Influenze e rimandi rielaborati dai due registi in un film estremamente tenero e poetico, capace di esaltare con dolcezza la voglia di scoprire tipica dell’infanzia e la sua capacità di rielaborare e manipolare il quotidiano con le armi della fantasia. Protagonista di Takara – La notte che ho nuotato, film diviso in tre atti (“Il disegno”, “Il mercato del pesce” e “Un lungo sonno”), è Takara, un bambino il quale, dopo aver passato la notte insonne, decide di marinare la scuola e si reca in città, vagando per le strade ricoperte di neve e affrontando con curiosità ciò che lo circonda, trovando continue fonti di gioco, stupore e, talvolta, pure perplessità.
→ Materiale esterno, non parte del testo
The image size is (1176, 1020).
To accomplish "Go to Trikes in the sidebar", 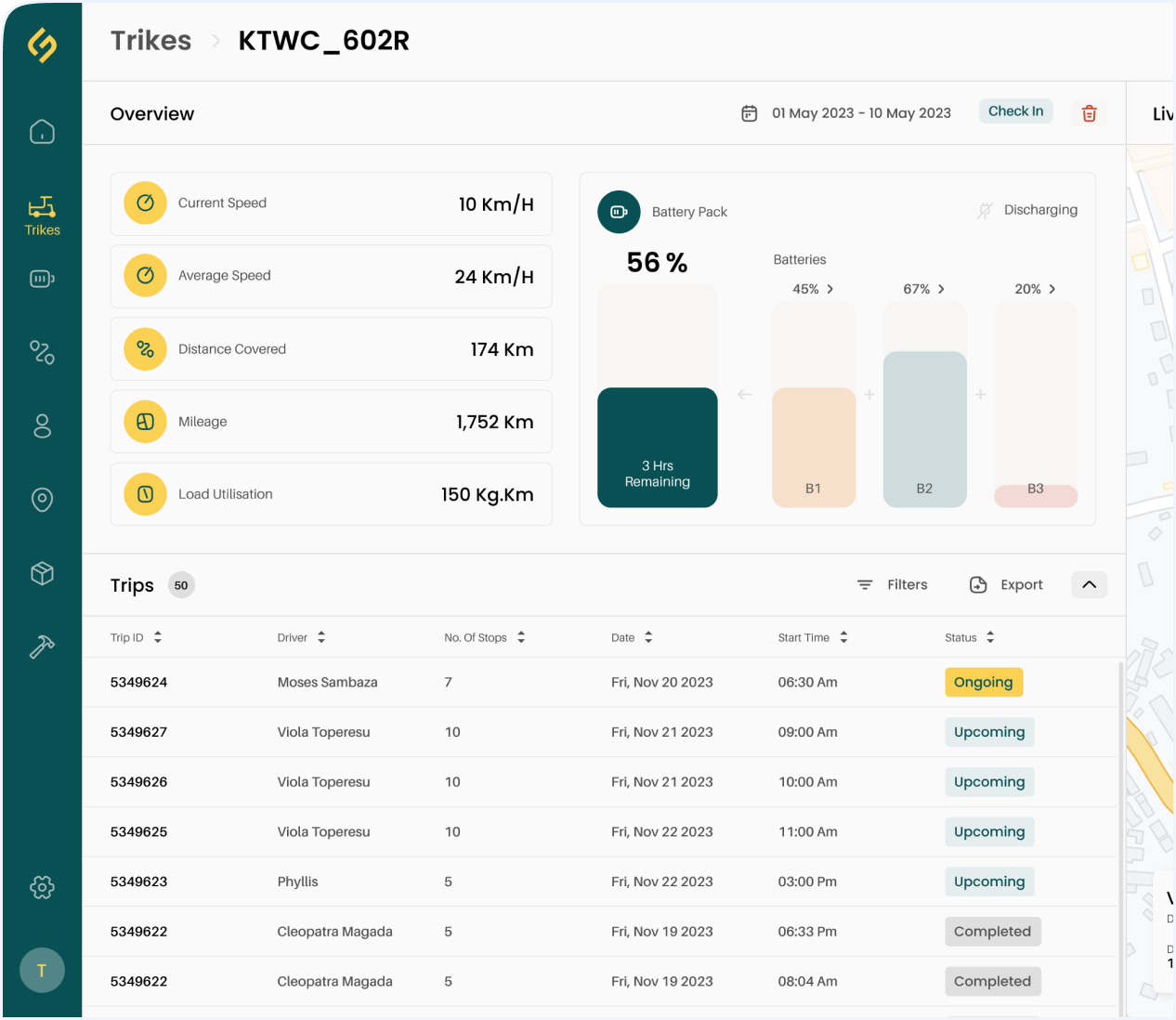I will pyautogui.click(x=42, y=216).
Probabilmente la sua intenzione è andare a trovare il padre che lavora al mercato del pesce e che vede molto raramente a causa dei turni di lavoro notturni – e intorno a questa ricerca ruotano molte delle piccole avventure vissute dal giovanissimo protagonista – o forse, mosso dalla curiosità, vuole osservare e scoprire ciò che lo circonda e “il mondo dei grandi”.
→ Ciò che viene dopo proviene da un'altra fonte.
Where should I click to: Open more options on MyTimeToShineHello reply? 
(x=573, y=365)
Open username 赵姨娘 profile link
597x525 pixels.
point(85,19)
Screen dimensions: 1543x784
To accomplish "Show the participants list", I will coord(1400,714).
Damien Manivel e Kihei Igarashi scelgono uno stile essenziale, ma non minimalista né tanto meno inerme e anonimo, che osserva dalla giusta distanza le avventure e il vagare del bambino e che ci permette di entrare nella sua interiorità e nelle sue sensazioni. La semplicità dello stile contribuisce anche a esaltare la dolcezza di fondo, talvolta più allegra e talaltra con un sottofondo più malinconico, che il film trasmette, così come l’interiorità curiosa, affascinata, perplessa e stupita del giovinotto viene esaltata dall’atmosfera fiabesca e stralunata di fondo, per la quale diventano decisive scelte come l’assenza dei dialoghi.